A new automated experimental setup captures for the first time the activity of neuronal networks continuously for up to one week while an animal moves, feeds and sleeps. Researchers from the new Max Planck Institute for Neurobiology of Behavior – caesar developed a method that monitors the behavior of a fruit fly while it simultaneously records neuronal activity using advanced live cell imaging microscopy. This approach, published in the Journal of Neuroscience Methods, is a step forward to understanding what goes on in the brain during slow processes like learning and the formation of memory or how sleep or the day-night rhythm influence brain activity.

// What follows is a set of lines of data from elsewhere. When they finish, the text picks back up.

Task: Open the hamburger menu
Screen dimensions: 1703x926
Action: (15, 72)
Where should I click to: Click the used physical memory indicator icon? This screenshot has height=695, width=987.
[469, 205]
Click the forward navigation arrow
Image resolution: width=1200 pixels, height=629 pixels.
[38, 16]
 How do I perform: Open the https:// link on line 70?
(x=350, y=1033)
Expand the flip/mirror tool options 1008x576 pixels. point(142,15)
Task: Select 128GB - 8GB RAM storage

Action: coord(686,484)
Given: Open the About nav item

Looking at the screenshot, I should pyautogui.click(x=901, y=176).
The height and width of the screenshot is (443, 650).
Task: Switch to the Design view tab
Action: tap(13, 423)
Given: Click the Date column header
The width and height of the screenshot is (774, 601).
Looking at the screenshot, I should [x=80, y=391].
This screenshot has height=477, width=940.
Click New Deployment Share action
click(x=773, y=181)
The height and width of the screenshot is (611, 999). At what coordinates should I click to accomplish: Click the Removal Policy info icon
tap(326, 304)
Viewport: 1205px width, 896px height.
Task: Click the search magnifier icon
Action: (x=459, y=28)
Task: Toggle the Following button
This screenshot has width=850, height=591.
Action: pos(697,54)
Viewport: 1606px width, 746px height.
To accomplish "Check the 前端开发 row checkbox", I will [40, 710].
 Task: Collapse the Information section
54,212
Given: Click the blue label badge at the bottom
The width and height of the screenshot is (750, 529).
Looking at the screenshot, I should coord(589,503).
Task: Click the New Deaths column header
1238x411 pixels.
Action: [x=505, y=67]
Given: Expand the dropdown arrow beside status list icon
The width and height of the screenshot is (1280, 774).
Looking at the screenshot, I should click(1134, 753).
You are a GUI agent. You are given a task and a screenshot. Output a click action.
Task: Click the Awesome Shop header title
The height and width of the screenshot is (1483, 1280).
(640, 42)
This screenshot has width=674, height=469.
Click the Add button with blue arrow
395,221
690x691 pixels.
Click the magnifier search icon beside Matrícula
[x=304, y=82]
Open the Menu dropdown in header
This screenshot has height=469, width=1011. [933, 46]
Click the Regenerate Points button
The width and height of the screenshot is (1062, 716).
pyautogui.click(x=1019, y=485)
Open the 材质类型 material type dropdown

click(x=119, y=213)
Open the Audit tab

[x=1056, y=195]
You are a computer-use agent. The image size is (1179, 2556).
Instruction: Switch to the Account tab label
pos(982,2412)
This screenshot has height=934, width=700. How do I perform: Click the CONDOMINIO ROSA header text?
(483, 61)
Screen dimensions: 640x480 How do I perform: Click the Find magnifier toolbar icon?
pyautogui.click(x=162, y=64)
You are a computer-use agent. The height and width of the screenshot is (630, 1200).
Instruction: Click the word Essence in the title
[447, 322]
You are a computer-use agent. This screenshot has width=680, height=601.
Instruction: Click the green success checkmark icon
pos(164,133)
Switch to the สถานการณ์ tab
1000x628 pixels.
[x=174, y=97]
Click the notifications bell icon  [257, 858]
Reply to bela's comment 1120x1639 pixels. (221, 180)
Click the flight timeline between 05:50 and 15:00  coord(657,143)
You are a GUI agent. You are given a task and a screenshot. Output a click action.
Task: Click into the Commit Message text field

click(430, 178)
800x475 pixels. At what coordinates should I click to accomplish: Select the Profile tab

What is going on in the brain during feeding or walking, what is going on during sleep? And how does memory evolve? Relating the activity and function of neurons and neuronal networks to a certain behavior is a complex task. So far, continuous measurements in an awake animal have only been possible for up to one hour. Andres Flores-Valle, Rolf Honnef and Johannes D. Seelig from the research group “neural circuits” developed a method that allows to exceed this limitation considerably. They created an experimental set up where a fruit fly drosophila can walk, feed or sleep in a virtual reality setup while the activity of numerous nerve cells in its brain is recorded simultaneously. Recording times for up to one week include day-night rhythms and naturally occurring sleep. With advanced 2-photon-calcium imaging the activity of distinct sets of neurons is recorded for up to 60 seconds every 5 minutes. To validate the new method, the team started with recordings from so-called wedge neurons, which control the direction of the fly’s head. The activity of these well-known neurons matched the fly’s behavior. The new method does not only provide snapshots, but an almost complete documentation of the activity of the neurons of interest and it allows to analyze both fast and slow neuronal events.
Thus, the new automated long-term two-photon imaging opens up new possibilities to understand the underlying neuronal dynamics in a variety of behaviors over multiple timescales, for example during sleep, during the formation of long-term memory or during circadian changes.